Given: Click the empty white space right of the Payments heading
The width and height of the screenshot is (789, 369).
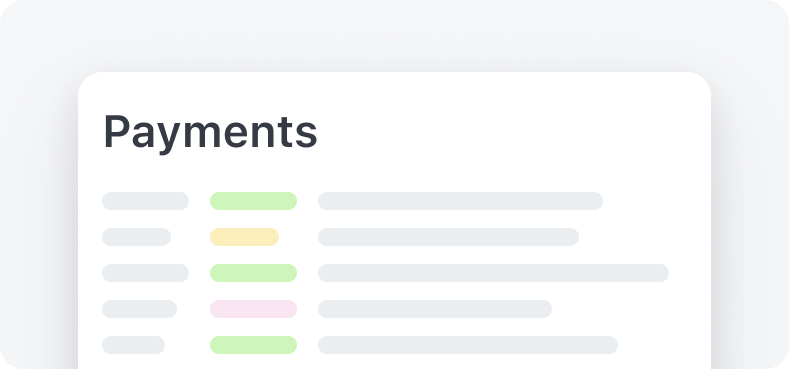Looking at the screenshot, I should click(x=503, y=132).
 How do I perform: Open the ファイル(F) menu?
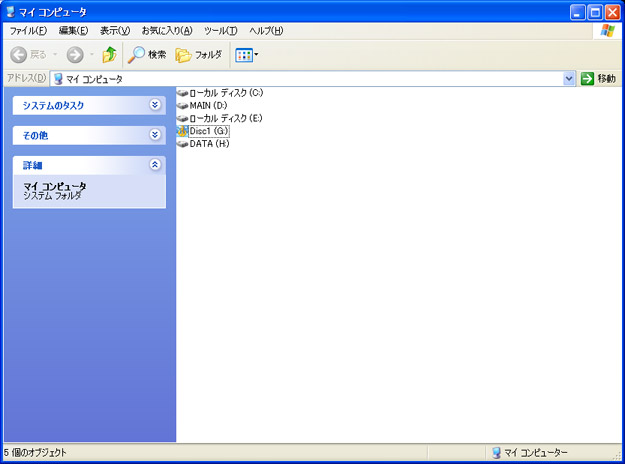pos(28,31)
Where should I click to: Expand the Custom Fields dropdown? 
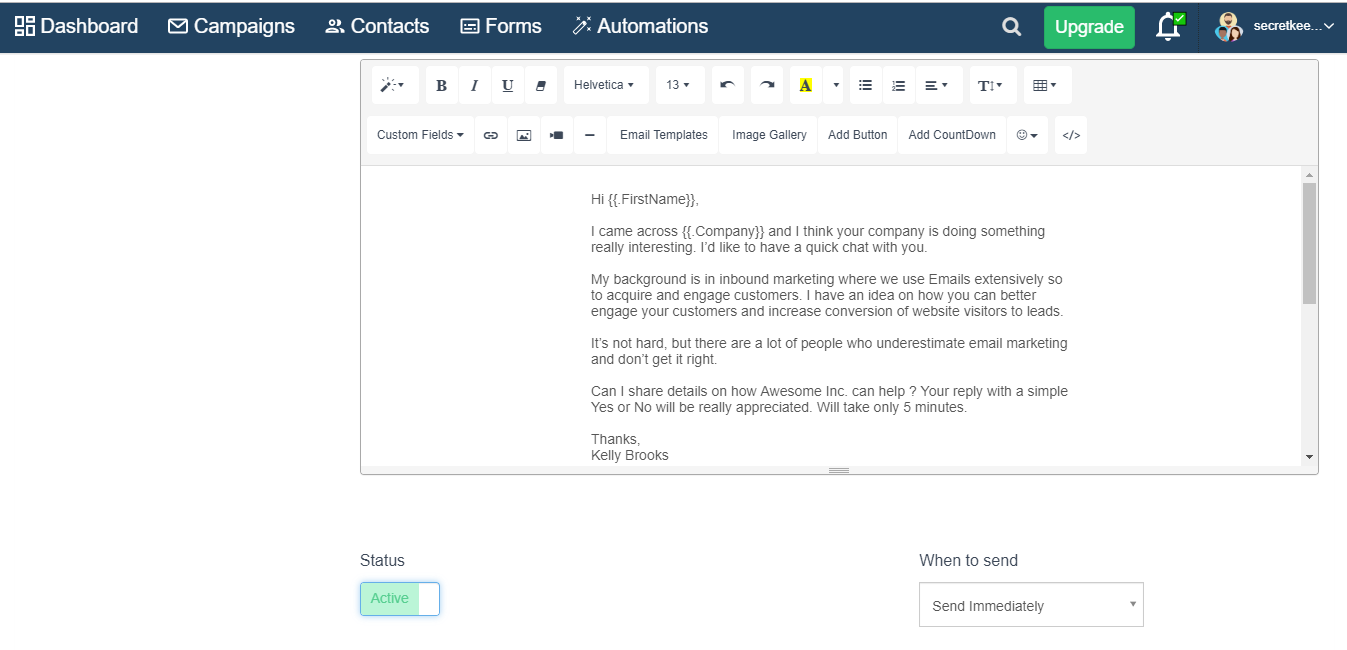click(420, 135)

• Stated exercise: Arrange the listing above as a Markdown table with the columns "No." and "Line", numbering each row and omitting blank lines. Leave the pictures out of the answer.

• Result of the task:
| No. | Line |
|---|---|
| 1 | Given: Click the empty white space right of the Payments heading |
| 2 | The width and height of the screenshot is (789, 369). |
| 3 | Looking at the screenshot, I should click(x=503, y=132). |
| 4 |  How do I perform: Open the ファイル(F) menu? |
| 5 | pos(28,31) |
| 6 | Where should I click to: Expand the Custom Fields dropdown?  |
| 7 | click(420, 135) |